### TASK INPUT
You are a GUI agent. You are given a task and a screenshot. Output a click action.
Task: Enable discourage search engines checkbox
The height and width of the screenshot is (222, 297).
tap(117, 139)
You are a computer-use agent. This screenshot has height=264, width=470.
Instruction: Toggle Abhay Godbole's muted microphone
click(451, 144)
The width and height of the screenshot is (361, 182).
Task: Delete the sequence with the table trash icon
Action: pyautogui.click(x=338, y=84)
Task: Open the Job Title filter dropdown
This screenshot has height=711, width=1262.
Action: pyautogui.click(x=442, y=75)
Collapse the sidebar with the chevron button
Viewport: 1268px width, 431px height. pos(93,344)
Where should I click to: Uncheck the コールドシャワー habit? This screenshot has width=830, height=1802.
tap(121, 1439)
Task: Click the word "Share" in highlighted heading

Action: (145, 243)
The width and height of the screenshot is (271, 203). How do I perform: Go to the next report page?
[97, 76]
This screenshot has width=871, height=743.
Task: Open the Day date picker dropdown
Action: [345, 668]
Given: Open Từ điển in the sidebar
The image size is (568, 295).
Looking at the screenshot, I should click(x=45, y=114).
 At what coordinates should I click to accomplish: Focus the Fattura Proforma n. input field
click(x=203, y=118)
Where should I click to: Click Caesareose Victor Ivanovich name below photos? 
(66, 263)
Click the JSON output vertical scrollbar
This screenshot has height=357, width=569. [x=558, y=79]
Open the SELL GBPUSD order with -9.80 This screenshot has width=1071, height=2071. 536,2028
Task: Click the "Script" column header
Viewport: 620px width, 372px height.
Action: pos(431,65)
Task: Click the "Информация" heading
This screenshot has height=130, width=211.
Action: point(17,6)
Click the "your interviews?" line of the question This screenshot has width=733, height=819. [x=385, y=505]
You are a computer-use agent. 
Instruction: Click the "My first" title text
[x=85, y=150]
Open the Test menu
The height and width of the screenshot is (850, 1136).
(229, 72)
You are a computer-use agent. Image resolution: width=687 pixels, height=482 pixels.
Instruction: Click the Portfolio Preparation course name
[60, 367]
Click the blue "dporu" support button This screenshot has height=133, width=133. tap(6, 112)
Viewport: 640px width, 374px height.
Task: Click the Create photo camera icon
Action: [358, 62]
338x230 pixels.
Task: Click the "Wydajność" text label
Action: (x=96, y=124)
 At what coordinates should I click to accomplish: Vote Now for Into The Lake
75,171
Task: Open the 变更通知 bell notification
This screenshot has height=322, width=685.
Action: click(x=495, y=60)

### SHORT PROBLEM
Rewrite the records above, swapping every "Instruction" for "Goal" and leaving everything else untouched.

### TASK SOLUTION
You are a GUI agent. You are given a task and a screenshot. Output a click action.
Task: Enable discourage search engines checkbox
The height and width of the screenshot is (222, 297).
tap(117, 139)
You are a computer-use agent. This screenshot has height=264, width=470.
Goal: Toggle Abhay Godbole's muted microphone
click(451, 144)
The width and height of the screenshot is (361, 182).
Task: Delete the sequence with the table trash icon
Action: pyautogui.click(x=338, y=84)
Task: Open the Job Title filter dropdown
This screenshot has height=711, width=1262.
Action: pyautogui.click(x=442, y=75)
Collapse the sidebar with the chevron button
Viewport: 1268px width, 431px height. pos(93,344)
Where should I click to: Uncheck the コールドシャワー habit? This screenshot has width=830, height=1802.
tap(121, 1439)
Task: Click the word "Share" in highlighted heading

Action: (145, 243)
The width and height of the screenshot is (271, 203). How do I perform: Go to the next report page?
[97, 76]
This screenshot has width=871, height=743.
Task: Open the Day date picker dropdown
Action: [345, 668]
Given: Open Từ điển in the sidebar
The image size is (568, 295).
Looking at the screenshot, I should click(x=45, y=114).
 At what coordinates should I click to accomplish: Focus the Fattura Proforma n. input field
click(x=203, y=118)
Where should I click to: Click Caesareose Victor Ivanovich name below photos? 
(66, 263)
Click the JSON output vertical scrollbar
This screenshot has height=357, width=569. [x=558, y=79]
Open the SELL GBPUSD order with -9.80 This screenshot has width=1071, height=2071. 536,2028
Task: Click the "Script" column header
Viewport: 620px width, 372px height.
Action: pos(431,65)
Task: Click the "Информация" heading
This screenshot has height=130, width=211.
Action: point(17,6)
Click the "your interviews?" line of the question This screenshot has width=733, height=819. [x=385, y=505]
You are a computer-use agent. 
Goal: Click the "My first" title text
[x=85, y=150]
Open the Test menu
The height and width of the screenshot is (850, 1136).
(229, 72)
You are a computer-use agent. Image resolution: width=687 pixels, height=482 pixels.
Goal: Click the Portfolio Preparation course name
[60, 367]
Click the blue "dporu" support button This screenshot has height=133, width=133. tap(6, 112)
Viewport: 640px width, 374px height.
Task: Click the Create photo camera icon
Action: [358, 62]
338x230 pixels.
Task: Click the "Wydajność" text label
Action: (x=96, y=124)
 At what coordinates should I click to accomplish: Vote Now for Into The Lake
75,171
Task: Open the 变更通知 bell notification
This screenshot has height=322, width=685.
Action: click(x=495, y=60)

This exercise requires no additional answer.